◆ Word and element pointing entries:
** BEGIN **

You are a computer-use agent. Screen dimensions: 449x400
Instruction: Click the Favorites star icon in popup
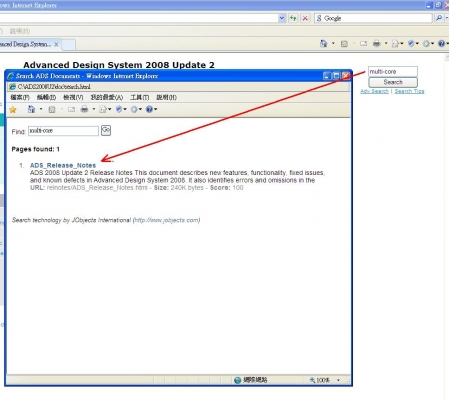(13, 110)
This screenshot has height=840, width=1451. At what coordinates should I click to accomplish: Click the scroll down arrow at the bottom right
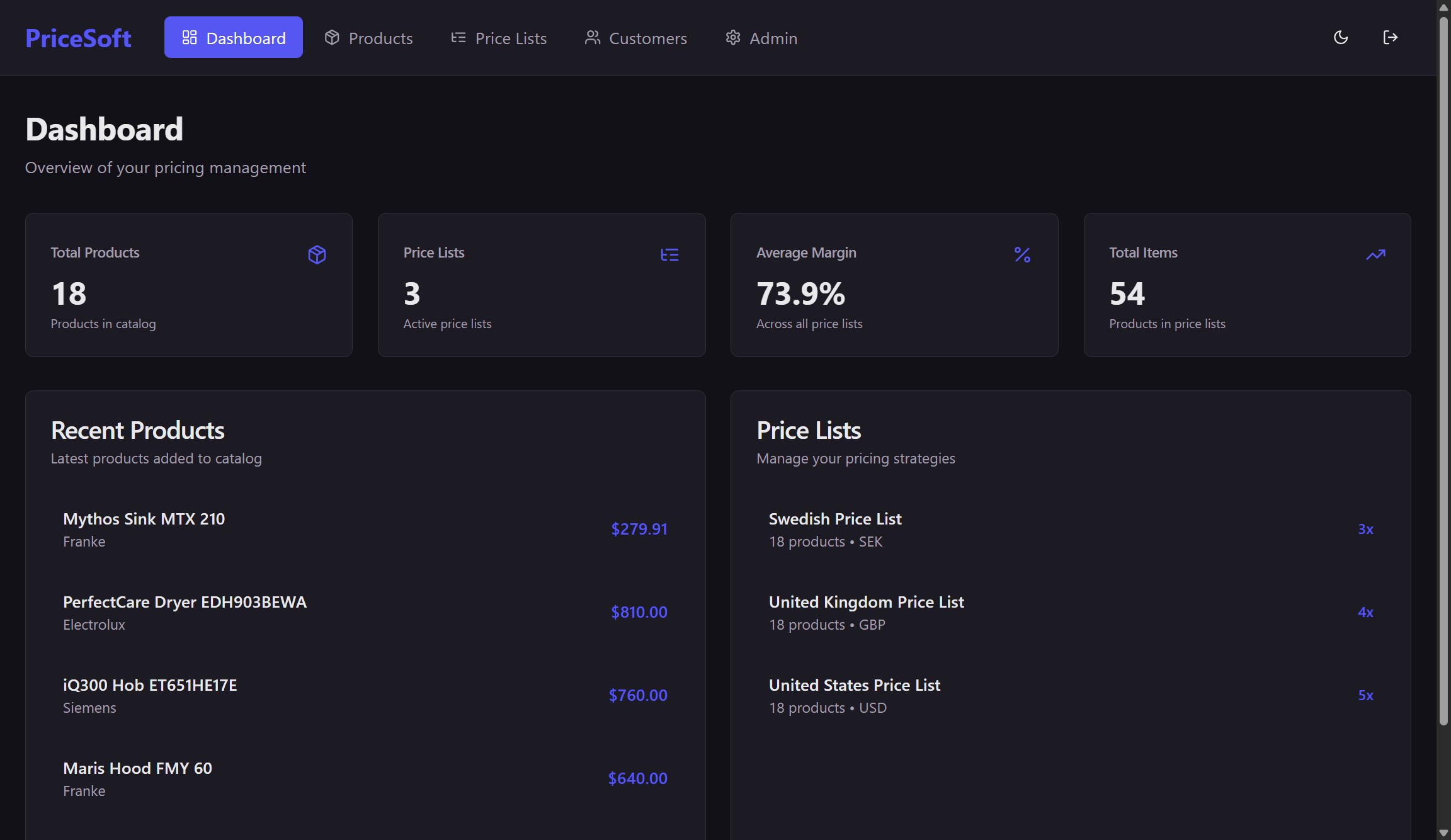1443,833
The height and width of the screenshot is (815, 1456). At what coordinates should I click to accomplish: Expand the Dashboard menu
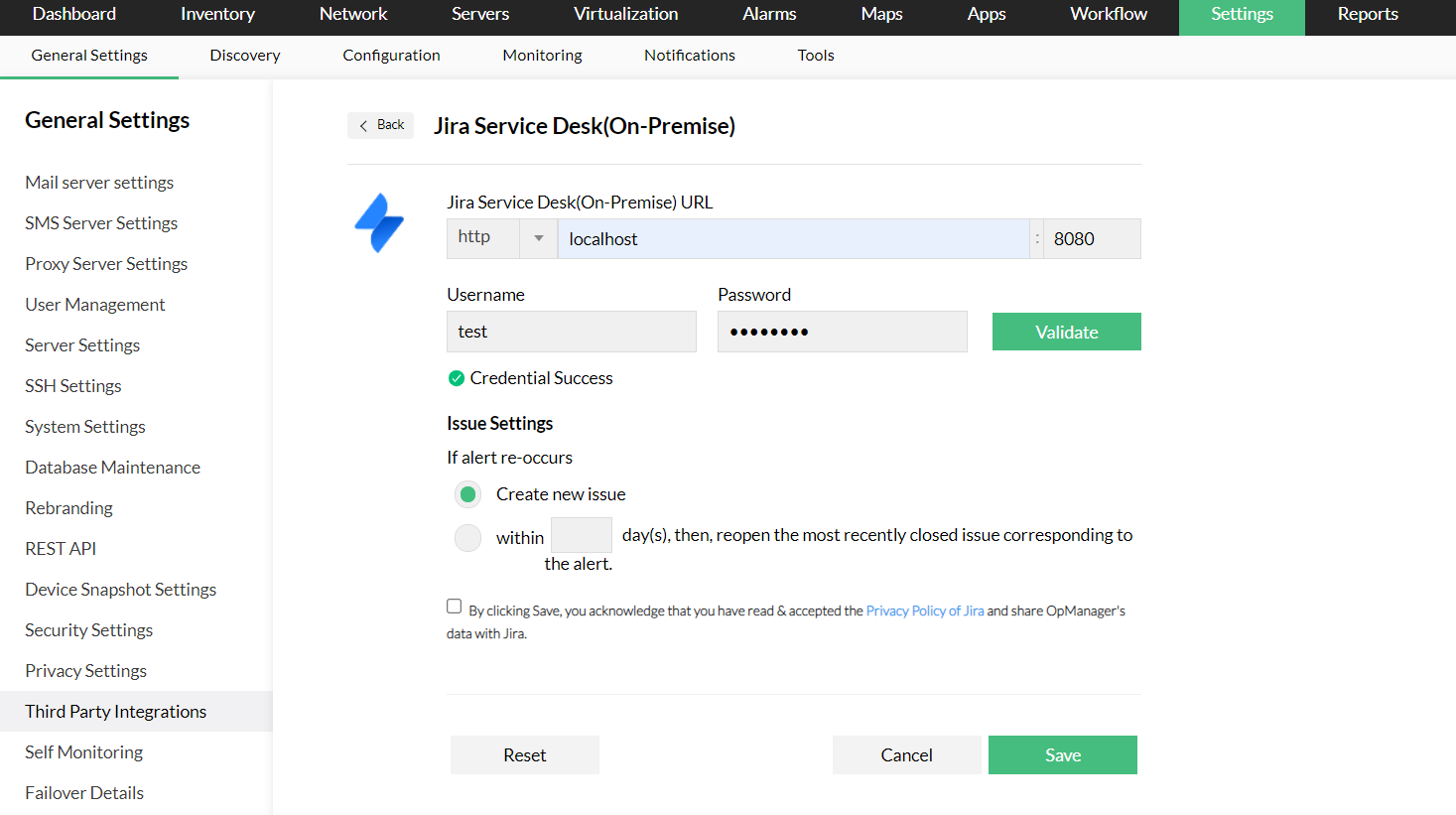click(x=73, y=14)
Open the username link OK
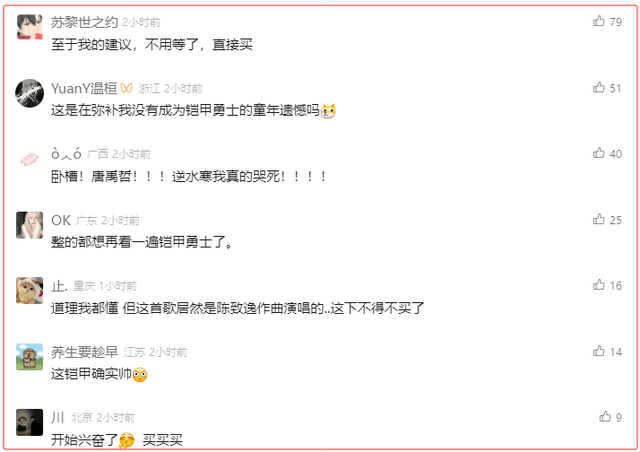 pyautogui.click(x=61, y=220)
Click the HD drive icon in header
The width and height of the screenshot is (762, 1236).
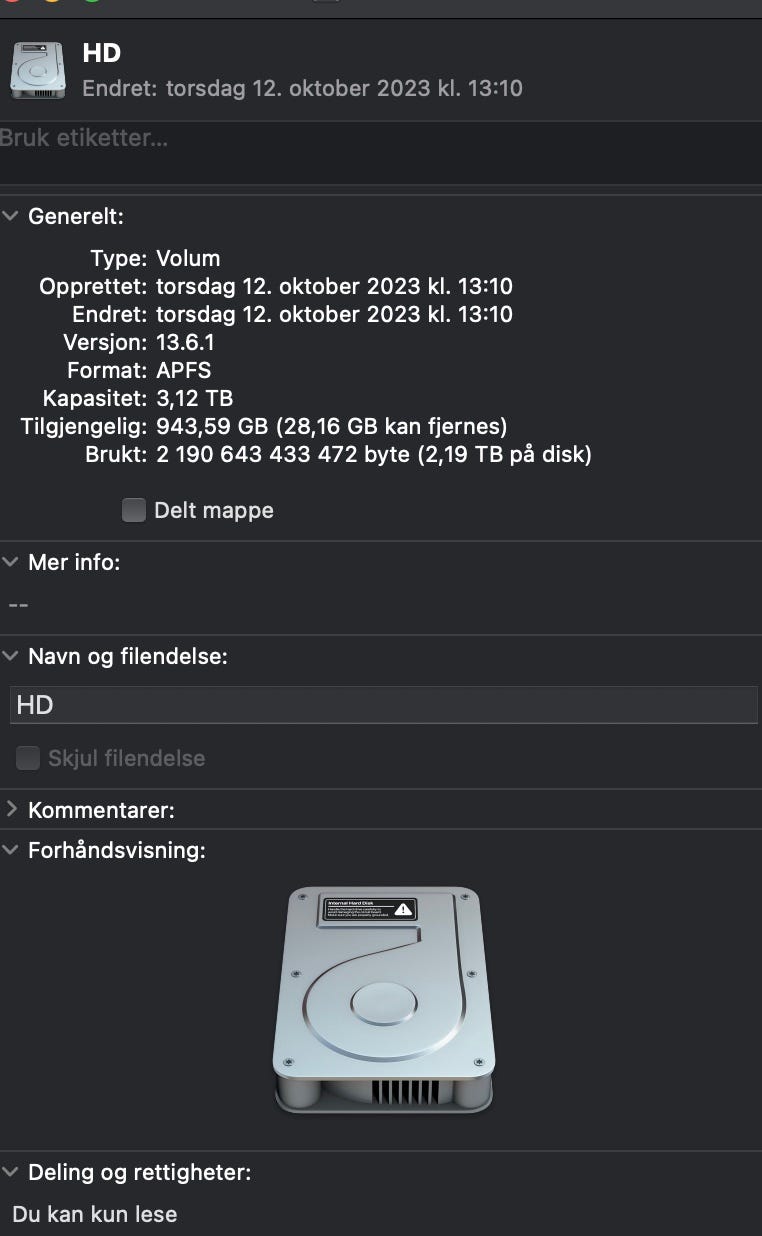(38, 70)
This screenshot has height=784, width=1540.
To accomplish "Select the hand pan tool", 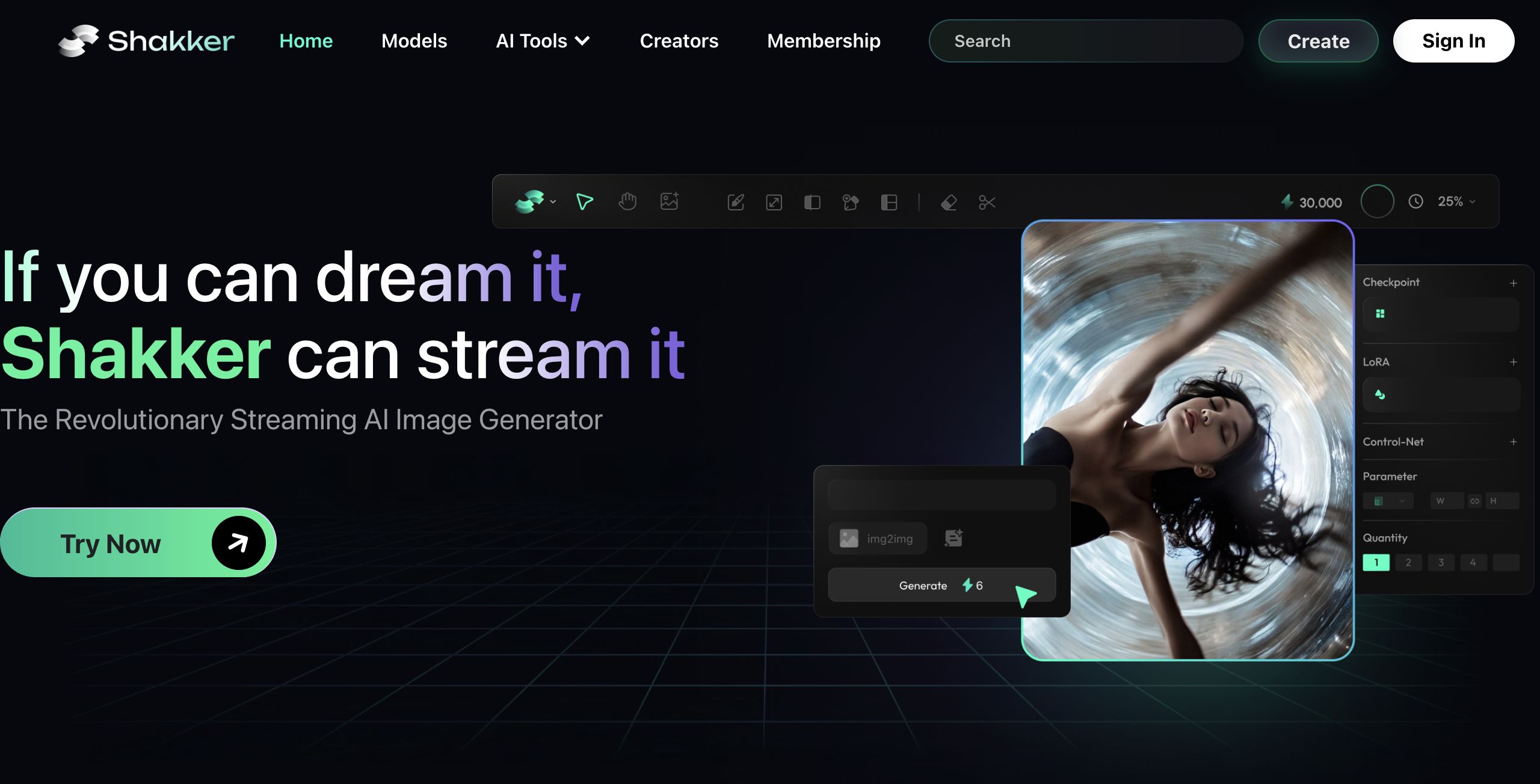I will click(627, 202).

** END **

Can you locate every line in the items above that contains the word "This", matching capitalization exactly? Copy each such line in full.

◆ Problem solution:
This screenshot has height=840, width=1451. At what coordinates should I click to accomplish: Click the scroll down arrow at the bottom right
This screenshot has height=784, width=1540.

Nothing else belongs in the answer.